2021-05-13 Thread Stephen J. Turnbull
Mark Shannon writes:
 > On 13/05/2021 5:32 am, Terry Reedy wrote:

 > > The claim that starts the Motivation section, "Python is widely 
 > > acknowledged as slow.", has multiple problems.

 > How would you rephrase it, bearing in mind that needs to be short?

We can make CPython run significantly faster, at a reasonable cost
in developer time, without otherwise changing the sematics of the
language.

If you have good justification for saying "as fast as the best JS/Lua
implementations" or whatever, feel free to substitute that for
"significantly faster".

And now this:

 > It is a legitimate concern that CPython is bad for the environment,

It is not.

I do this for a living (5 hours in a research hackathon just this
afternoon on a closely related topic[1]), and I assure you that such
"concern" is legitimate only as a matter of purely speculative
metaphysics.  We don't have the data to analyze the possibilities, and
we don't even have the models if we did have the data.
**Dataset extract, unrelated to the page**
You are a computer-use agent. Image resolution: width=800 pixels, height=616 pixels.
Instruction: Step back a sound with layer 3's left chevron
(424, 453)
The implied model that gets you from your tautology to "concern" is
just plain wrong -- work to be done is not independent of the cost of
doing it[2], not to mention several other relevant variables, and cannot
be made so in a useful model.

 > and hopefully make it less of a concern.

It is only a concern in the Tucker Carlson "just asking questions"
mode of "concern".  Really -- it's *that* bad.

 > We want people to be able to write code in Python and have it
 > perform at the level they would get from a good Javascript or lua
 > implementation.

So say that.  Nothing to be ashamed of there!

The work you propose to do is valuable for a lot of valid reasons, the
most important of which is "because we can and there's no immediate
downside".[3]  Stick to those.


Footnotes: 
[1] Yoshida, M., Turnbull, S.J. Voluntary provision of environmental
offsets under monopolistic competition. Int Tax Public Finance
(2021). https://doi.org/10.1007/s10797-020-09630-5.
Paywalled, available from the author, rather specialized, though.  Two
works-in-progress are much more closely related, but I have a paranoid
coauthor so can't say more at this time. :-)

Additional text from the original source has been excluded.